### [Texto extraído]

========================================

“En la guerra te encuentras al ser humano en el sentido más puro”
Paco Gómez Nadal (Murcia, 1971) es un periodista y ensayista especializado en derechos humanos con una larga trayectoria en América Latina y El Caribe. Ha trabajado y publicado en los principales medios de España, Colombia, Panamá o Nicaragua y ha colaborado en redacciones de Venezuela, Bolivia o Brasil. A lo largo de los próximos días estará en Santander, Pamplona, Zaragoza, Murcia y Madrid para presentar su último libro, titulado 'La guerra no es un relámpago', una extensa crónica periodística construida con los testimonios de más de 80 entrevistados y en base al trabajo de campo que el autor lleva realizando en el departamento colombiano del Chocó desde 1999.
La masacre de Bojayá, en la que murieron 79 personas, 48 menores de ellas menores de edad, conmovió al país suramericano en mayo de 2002 y sirve como punto de partida de una obra en la que el autor aborda las complejidades de las relaciones de la Colombia rural con la urbana, el factor racial que excluye a millones de colombianos, la guerra y sus relaciones perversas con la economía y la política, los elementos subjetivos de los actores armados y el giro político que ahora permite hablar de temas como la reconciliación, el perdón o la paz.
¿Cómo fue su desembarco profesional en América Latina?

========================================

### [Datos proporcionados]
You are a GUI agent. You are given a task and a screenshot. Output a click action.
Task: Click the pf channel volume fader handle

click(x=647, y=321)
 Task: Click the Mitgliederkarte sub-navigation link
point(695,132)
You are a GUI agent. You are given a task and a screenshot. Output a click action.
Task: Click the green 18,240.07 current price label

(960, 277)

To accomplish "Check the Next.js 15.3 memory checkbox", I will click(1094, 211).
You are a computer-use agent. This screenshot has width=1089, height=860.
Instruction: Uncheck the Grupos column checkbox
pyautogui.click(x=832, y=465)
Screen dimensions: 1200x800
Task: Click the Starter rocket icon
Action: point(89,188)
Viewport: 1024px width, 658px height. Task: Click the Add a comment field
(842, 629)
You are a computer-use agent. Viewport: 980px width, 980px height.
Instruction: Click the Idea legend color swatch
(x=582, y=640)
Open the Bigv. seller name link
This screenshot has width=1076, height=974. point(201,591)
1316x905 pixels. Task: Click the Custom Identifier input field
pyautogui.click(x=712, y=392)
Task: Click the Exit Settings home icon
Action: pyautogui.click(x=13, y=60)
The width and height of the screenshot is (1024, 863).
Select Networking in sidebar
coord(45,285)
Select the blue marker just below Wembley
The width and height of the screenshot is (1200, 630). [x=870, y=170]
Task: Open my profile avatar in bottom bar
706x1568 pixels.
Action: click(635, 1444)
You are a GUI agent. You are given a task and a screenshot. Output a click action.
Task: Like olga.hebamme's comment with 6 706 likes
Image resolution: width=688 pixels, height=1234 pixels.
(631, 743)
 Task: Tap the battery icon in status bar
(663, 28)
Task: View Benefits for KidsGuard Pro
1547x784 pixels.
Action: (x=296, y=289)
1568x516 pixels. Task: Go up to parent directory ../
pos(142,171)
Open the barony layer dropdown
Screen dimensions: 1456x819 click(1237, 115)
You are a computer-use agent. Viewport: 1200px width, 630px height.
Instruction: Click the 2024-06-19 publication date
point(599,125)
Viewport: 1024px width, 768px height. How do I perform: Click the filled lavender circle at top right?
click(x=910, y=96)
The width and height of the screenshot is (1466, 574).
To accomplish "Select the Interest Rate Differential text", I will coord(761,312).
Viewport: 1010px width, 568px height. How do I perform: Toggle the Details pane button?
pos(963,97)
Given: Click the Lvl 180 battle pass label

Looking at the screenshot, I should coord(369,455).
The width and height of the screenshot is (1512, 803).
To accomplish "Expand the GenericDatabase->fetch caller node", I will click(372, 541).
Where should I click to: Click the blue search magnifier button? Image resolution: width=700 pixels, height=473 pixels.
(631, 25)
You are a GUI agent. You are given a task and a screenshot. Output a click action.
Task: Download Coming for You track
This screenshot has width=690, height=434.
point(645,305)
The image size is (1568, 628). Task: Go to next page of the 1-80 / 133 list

========================================

### [Tarea]
Continúa la entrevista a Paco Gómez Nadal sobre la guerra en Colombia a partir de su última frase.

### [Respuesta]
Llegué precisamente a Colombia. En el año 1996 estaba haciendo el máster de Periodismo de El País y había que hacer prácticas. No las quería hacer en España y no las quería hacer en el Grupo Prisa. La única condición que tenía era que las prácticas fueran pagadas, así que como en aquella época no había correo electrónico, mandé un montón de cartas a medios de comunicación en Latinoamérica, y me contestó un periódico de Medellín, El Colombiano. Pagaba poco, pero algo pagaba, así que vendí mi ordenador, vendí un fax, y con ese dinero me compré el billete de avión.
Caí en Colombia con tan buena suerte periodísticamente hablando y tan fuerte en lo personal, porque era un crío de 25 años, que había una plaza en la sección de Derechos Humanos. Comencé directamente a cubrir el conflicto armado en una zona muy violenta, en la que había exterminios impresionantes. Ese fue mi primer contacto con América Latina y, después de cuatro meses allí, me fui con la sensación de que tenía que regresar lo antes posible. La guerra me rompió la cabeza, cambió todo mi imaginario, todos mis conceptos de buenos y malos cambiaron para siempre. Me fui alucinado, así que me he pasado veinte años volviendo.
Son dos décadas a medio camino entre Europa y Latinoamérica. ¿Cómo ha influido eso en su carrera?
Totalmente. Eso fue en 1996. Al año siguiente, trabajando en plantilla en El País, llegó un personaje muy peculiar, un millonario nicaragüense, que tenía un periódico muy cutre y que quería convertirlo en algo así como en El País de allí, un periódico de la transición de Nicaragua. Nos fichó a tres periodistas de El País. Como la vida hace cosas muy locas, a los tres meses de llegar, ya estaba dirigiendo ese periódico. Fue una experiencia complejísima, tanto en lo periodístico como en lo personal. Y en seguridad, porque atentaron contra mí un par de veces con tan solo 26 años. Mi entrada en Latinoamérica fue muy bestia, muy emocionante, me cambió para siempre. Todas mis lógicas, todo mi pacifismo teórico, todo mi internacionalismo, todo ello fue mutando, porque la realidad me iba cambiando la visión y tumbando los prejuicios. He cambiado mucho como persona.
¿Cómo se puede evitar la simplificación de buenos y malos cuando se cubre un conflicto armado?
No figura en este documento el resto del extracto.